There is only so much marginal propensity to spend that rich people have, so that additional wealth is not resulting in an increase in demand, at least commensurate enough to absorb the 25% who are unemployed or underemployed.

Ideally that money would be getting ploughed back into making new firms, or creating new work, but the work being created requires people with PHDs, and a few specific skills, which means that entire fields of people are not in the work force.

However all that money has to go somewhere, and so asset classes are rising in value, because there is no where else for it to go.

  • > Now we need X0.75 people to do meet Y demand.*

    This is how GDP/person has increased 30x the last 250 years.

    What always happens is that the no longer needed X*0.25 people find new useful things to do and we end up 33% richer.

    • "we end up."

      It's actually, "they end up" and the 33% gains you're talking about aren't realized en masse until all the coal miners have black lung. It's really quite the, "dealy" as Homer Simpson would say. See, "Charles Dickens" or, "William Blake" for more. #grease

  • > partially piped to consumers, and partially piped to owners.

    Or, the returns on capital exceed the rate of economic growth (r > g), if you like Piketty's Capital in the Twenty First Century.

    One of the central points is about how productivity and growth gains increasingly accrue to capital rather than labor, leading to capital accumulation and asset inflation.

    • Yep, that’s the source of the point. The effort is in finding a way to make it easy to convey. Communication of an idea is almost as critical as its verification now.

      3 replies →

With telecom, we benefited from skipping generations. I got into a telecom management program because in 2001-ish, I was passed by on a village street by a farmer bicycling while talking on his cellphone. Mind you my family could not afford cellphone call rates at the time.

In fact, the technology was introduced out here assuming corporate / elite users. The market reality became such that telcos were forced kicking and screaming to open up networks to everybody. The Telecom Regulatory Authority of India (back then) mandated rural <> urban parity of sorts. This eventually forced telcos to share infrastructure costs (share towers etc.) The total call and data volumes are eye-watering, but low-yield (low ARPU). I could go on and on but it's just batshit crazy.
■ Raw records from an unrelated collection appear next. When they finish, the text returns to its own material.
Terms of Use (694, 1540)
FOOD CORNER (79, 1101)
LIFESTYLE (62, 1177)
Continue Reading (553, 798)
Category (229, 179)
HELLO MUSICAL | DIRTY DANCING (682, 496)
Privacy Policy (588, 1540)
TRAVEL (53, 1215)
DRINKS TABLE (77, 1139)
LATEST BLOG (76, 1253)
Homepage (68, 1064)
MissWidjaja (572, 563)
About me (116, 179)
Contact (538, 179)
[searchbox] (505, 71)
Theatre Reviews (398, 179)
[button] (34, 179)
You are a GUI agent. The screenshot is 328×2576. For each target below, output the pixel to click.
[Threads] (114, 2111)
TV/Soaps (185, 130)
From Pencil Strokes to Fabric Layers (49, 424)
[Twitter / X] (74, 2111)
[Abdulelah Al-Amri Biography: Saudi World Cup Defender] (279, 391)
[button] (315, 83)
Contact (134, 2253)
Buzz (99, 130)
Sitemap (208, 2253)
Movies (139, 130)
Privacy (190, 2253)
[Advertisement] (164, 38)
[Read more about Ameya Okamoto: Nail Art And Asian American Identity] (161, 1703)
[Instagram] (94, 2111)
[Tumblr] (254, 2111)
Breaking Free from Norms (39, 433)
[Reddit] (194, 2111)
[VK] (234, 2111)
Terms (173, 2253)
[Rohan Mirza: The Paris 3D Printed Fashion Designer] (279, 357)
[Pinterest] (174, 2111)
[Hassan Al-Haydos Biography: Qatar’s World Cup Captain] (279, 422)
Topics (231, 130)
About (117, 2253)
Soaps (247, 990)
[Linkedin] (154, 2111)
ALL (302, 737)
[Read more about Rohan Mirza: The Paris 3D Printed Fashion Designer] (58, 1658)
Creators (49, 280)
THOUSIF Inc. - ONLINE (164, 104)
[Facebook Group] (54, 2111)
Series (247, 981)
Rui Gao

Now UPI has layered on top of that---once again, benefiting from Reserve Bank of India's mandate for zero-fee transactions, and participating via a formal data interchange protocol and format.

Speaking from India, having lived here all my life, and occasionally travelled abroad (USAmerica, S.E. Asia).

We, as a society and democracy, are also feeling the harsh, harsh hand of "Code is Law", and increasingly centralised control of communication utilities (which the telecoms are). The left hand of darkness comes with a lot of darkness, sadly.

Which brings me to the moniker of "third world".

This place is insane, my friend --- first, second, third, and fourth worlds all smashing into each others' faces all the time. In so many ways, we are more first world here than many western countries. I first visited USAmerica in 2015, and I could almost smell an empire in decline. Walking across twitter headquarters in downtown SF of all the places, avoiding needles and syringes strewn on the sidewalk, and avoiding the completely smashed guy just barely standing there, right there in the middle of it all.

That was insane.

  • That kind of extreme poverty juxtaposed to extreme wealth, and all of the social ills that come along with it, have always been a fixture of the American experience. I don’t think it’s a good barometer or whether the USA is in decline when there has long been pockets of urban decay, massive inequality, drug use etc. Jump back to any point in American history and you’ll find something similar if not much, much worse. Even in SF of all places, back in the wild west era gold rush or in the 1970s… America has always held that contradiction.

    • Yeah, I sort of recounted a stark memory. That juxtaposition was a bit too much.

      However, it wasn't just that, and the feeling has only solidified in three further visits. It isn't rational, very much a nose thing, coming from an ordinary software programmer (definitely not an economist, sociologist, think tank).